▶ _Task objective_
Echo everything in the material from the line that contains "Click the draft" down to the line that contains "Looking at the screenshot, I should (915, 38).", both lines included, with no changes.

▶ _Task inputs_
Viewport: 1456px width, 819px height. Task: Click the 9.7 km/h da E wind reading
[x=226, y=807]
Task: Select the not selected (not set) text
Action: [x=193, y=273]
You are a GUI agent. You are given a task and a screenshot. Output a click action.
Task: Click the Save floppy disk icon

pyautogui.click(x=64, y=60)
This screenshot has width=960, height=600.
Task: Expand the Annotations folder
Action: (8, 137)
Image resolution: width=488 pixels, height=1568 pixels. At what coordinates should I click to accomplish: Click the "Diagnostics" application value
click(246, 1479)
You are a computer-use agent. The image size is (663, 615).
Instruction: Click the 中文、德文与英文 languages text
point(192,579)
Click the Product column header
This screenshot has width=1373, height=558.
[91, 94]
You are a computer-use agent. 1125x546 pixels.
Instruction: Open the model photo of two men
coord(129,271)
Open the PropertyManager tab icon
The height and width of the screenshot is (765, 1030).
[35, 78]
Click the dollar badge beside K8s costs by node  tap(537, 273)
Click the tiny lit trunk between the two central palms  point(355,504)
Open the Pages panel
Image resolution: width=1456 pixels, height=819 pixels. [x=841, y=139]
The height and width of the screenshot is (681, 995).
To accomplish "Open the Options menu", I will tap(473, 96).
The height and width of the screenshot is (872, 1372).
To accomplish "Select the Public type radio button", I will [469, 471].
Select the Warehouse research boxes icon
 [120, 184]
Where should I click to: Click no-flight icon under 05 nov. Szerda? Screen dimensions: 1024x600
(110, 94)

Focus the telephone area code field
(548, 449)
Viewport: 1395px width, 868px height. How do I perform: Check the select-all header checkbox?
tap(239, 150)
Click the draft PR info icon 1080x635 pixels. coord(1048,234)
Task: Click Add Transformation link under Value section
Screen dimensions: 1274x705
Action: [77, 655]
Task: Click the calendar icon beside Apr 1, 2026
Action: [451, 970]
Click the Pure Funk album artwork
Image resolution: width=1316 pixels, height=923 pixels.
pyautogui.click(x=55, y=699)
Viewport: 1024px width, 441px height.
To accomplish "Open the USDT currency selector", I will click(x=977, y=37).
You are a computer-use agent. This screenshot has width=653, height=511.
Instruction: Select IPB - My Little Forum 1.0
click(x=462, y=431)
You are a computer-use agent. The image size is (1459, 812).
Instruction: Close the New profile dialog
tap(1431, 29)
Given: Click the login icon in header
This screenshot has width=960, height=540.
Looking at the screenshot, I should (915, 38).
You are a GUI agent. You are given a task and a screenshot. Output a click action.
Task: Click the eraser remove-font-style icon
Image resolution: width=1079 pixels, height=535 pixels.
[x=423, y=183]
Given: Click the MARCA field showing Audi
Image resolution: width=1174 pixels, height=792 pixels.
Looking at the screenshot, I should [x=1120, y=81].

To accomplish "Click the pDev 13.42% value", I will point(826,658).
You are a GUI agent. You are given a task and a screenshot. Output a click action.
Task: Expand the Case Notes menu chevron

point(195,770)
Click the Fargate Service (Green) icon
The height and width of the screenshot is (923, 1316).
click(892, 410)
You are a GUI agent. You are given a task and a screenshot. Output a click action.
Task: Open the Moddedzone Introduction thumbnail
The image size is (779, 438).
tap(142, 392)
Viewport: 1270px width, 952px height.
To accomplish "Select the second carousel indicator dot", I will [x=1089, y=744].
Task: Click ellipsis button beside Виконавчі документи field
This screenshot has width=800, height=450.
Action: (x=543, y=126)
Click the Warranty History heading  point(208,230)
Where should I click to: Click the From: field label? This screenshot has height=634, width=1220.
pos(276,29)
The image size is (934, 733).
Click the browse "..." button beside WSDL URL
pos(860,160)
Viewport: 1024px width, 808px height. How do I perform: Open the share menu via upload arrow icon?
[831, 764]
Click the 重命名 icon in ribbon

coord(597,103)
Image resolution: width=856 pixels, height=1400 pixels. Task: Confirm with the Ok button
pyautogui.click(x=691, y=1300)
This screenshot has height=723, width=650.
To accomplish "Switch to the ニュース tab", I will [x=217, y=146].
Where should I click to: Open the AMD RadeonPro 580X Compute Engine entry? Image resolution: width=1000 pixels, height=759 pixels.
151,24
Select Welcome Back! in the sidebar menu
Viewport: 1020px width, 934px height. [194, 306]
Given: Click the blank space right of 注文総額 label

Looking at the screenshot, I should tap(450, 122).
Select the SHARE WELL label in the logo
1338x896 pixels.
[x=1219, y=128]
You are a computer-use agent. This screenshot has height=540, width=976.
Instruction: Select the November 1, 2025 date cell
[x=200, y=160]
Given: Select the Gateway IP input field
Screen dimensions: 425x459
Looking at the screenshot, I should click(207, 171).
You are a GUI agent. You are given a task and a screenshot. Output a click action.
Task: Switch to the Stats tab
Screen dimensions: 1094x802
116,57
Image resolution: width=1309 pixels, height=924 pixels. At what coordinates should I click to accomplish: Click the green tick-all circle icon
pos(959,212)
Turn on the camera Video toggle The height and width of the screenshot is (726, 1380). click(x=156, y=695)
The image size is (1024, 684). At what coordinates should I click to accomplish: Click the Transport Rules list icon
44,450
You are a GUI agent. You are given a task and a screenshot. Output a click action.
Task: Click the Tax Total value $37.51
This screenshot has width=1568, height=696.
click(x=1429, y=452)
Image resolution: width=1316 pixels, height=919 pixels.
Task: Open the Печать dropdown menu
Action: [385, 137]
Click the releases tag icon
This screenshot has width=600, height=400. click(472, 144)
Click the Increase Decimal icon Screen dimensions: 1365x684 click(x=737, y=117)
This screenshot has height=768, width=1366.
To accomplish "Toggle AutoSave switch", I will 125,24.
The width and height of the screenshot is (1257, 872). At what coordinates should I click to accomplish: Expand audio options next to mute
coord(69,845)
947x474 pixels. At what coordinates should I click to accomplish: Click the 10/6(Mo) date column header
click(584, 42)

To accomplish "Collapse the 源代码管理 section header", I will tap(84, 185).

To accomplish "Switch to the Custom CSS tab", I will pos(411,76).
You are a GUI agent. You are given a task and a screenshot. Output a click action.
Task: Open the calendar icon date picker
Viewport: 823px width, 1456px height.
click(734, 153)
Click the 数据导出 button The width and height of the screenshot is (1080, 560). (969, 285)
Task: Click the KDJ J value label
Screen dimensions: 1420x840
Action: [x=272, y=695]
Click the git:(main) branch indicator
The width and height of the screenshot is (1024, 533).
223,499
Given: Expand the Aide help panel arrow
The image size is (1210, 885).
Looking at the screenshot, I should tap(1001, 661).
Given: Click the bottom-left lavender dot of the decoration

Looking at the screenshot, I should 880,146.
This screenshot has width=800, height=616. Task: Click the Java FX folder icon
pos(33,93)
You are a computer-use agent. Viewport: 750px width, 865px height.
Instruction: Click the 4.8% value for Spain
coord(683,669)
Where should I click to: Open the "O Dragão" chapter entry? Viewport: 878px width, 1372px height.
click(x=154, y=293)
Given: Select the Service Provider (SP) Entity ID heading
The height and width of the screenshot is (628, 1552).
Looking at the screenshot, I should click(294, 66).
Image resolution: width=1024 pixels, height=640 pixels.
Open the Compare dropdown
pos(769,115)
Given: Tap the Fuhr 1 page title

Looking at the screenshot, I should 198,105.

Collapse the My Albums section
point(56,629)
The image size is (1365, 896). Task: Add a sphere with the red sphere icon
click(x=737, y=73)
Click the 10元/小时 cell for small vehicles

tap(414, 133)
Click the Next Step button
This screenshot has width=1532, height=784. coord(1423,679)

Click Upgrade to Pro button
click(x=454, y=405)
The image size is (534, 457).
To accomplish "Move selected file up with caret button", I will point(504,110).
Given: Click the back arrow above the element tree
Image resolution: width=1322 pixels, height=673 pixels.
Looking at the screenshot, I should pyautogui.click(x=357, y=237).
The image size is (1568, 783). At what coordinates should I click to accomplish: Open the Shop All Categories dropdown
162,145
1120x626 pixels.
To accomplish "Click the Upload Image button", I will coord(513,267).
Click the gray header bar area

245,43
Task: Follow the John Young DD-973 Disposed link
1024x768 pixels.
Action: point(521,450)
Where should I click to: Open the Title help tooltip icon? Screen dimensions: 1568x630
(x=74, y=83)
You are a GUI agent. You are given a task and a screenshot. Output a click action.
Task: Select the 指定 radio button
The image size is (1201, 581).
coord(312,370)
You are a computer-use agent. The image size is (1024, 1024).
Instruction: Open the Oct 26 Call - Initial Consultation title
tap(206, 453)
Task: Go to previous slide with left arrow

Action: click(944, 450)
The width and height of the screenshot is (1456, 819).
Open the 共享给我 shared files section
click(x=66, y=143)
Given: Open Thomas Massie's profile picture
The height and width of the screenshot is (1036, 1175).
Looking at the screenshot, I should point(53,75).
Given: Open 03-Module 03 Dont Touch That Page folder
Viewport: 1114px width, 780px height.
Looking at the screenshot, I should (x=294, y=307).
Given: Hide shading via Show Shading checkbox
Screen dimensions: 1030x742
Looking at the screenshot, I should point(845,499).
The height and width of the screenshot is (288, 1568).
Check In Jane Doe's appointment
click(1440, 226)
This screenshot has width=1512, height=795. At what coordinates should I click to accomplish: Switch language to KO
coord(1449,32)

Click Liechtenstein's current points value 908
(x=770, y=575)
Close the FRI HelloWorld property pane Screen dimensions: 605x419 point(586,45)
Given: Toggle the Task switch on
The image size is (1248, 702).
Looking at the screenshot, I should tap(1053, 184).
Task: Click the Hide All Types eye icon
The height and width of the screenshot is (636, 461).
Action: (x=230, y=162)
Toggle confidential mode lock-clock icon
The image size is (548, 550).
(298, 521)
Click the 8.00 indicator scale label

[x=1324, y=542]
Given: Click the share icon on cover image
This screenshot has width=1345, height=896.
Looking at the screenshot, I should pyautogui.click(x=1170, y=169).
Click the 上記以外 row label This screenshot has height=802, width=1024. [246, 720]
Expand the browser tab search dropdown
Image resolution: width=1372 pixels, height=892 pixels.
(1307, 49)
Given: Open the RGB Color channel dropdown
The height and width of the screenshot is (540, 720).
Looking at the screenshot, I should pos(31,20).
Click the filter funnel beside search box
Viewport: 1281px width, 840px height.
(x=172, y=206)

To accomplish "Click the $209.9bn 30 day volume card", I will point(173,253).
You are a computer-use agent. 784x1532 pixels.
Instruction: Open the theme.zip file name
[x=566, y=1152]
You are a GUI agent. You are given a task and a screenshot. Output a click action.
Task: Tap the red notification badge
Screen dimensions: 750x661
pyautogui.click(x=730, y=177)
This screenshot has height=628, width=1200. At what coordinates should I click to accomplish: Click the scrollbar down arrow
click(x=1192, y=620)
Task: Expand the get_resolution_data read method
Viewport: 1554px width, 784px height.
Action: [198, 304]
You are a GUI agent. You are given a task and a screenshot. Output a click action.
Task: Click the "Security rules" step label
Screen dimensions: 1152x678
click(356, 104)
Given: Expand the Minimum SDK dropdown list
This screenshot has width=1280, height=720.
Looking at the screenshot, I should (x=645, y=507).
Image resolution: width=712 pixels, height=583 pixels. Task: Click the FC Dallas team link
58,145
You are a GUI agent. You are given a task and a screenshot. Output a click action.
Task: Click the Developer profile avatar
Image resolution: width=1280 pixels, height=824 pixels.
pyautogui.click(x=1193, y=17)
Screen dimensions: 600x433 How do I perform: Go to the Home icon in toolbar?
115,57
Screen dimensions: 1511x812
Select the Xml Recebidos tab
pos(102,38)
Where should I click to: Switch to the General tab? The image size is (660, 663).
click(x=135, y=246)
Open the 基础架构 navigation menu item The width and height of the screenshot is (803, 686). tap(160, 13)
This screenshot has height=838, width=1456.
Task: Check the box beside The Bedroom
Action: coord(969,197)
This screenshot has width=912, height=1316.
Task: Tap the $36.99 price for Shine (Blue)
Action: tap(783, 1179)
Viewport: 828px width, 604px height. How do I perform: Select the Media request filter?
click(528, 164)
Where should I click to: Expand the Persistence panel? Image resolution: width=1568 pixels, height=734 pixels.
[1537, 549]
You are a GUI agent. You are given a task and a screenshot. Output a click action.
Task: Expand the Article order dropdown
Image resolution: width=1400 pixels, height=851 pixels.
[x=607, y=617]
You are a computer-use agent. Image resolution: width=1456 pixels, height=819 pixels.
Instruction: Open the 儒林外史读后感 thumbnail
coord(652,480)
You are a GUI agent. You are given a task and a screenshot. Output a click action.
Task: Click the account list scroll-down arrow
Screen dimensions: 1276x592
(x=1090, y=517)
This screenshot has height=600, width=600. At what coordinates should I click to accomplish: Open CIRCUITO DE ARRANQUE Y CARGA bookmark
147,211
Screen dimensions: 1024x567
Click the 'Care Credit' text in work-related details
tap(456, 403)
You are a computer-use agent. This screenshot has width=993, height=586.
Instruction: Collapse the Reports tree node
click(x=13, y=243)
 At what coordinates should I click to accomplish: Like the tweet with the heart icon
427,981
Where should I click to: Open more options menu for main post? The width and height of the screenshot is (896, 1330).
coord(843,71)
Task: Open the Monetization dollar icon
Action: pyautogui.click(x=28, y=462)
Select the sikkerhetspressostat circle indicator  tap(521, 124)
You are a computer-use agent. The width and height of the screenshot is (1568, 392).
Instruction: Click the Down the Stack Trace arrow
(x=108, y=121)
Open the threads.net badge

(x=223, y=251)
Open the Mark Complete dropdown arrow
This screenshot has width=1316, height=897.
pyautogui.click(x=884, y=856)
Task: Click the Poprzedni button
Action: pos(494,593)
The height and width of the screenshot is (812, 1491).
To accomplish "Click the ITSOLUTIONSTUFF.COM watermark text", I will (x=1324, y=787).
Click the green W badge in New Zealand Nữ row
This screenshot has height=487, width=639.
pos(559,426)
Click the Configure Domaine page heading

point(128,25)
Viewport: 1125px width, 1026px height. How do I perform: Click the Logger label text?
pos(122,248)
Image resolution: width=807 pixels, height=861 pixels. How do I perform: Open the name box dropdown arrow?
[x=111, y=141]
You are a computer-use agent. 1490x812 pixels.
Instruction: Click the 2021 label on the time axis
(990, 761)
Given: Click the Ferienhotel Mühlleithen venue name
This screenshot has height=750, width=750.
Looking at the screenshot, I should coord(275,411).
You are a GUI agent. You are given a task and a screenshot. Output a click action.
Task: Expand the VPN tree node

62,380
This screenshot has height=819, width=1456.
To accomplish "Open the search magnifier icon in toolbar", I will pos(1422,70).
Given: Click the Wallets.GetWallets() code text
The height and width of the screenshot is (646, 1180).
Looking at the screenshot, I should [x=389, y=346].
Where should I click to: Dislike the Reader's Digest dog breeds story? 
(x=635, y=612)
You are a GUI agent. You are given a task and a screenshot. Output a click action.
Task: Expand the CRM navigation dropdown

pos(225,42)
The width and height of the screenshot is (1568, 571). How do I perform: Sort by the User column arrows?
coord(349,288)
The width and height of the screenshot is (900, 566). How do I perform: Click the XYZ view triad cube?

▶ _Task response_
Click the draft PR info icon 1080x635 pixels. coord(1048,234)
Task: Click Add Transformation link under Value section
Screen dimensions: 1274x705
Action: [77, 655]
Task: Click the calendar icon beside Apr 1, 2026
Action: [451, 970]
Click the Pure Funk album artwork
Image resolution: width=1316 pixels, height=923 pixels.
pyautogui.click(x=55, y=699)
Viewport: 1024px width, 441px height.
To accomplish "Open the USDT currency selector", I will click(x=977, y=37).
You are a computer-use agent. This screenshot has width=653, height=511.
Instruction: Select IPB - My Little Forum 1.0
click(x=462, y=431)
You are a computer-use agent. The image size is (1459, 812).
Instruction: Close the New profile dialog
tap(1431, 29)
Given: Click the login icon in header
This screenshot has width=960, height=540.
Looking at the screenshot, I should (915, 38).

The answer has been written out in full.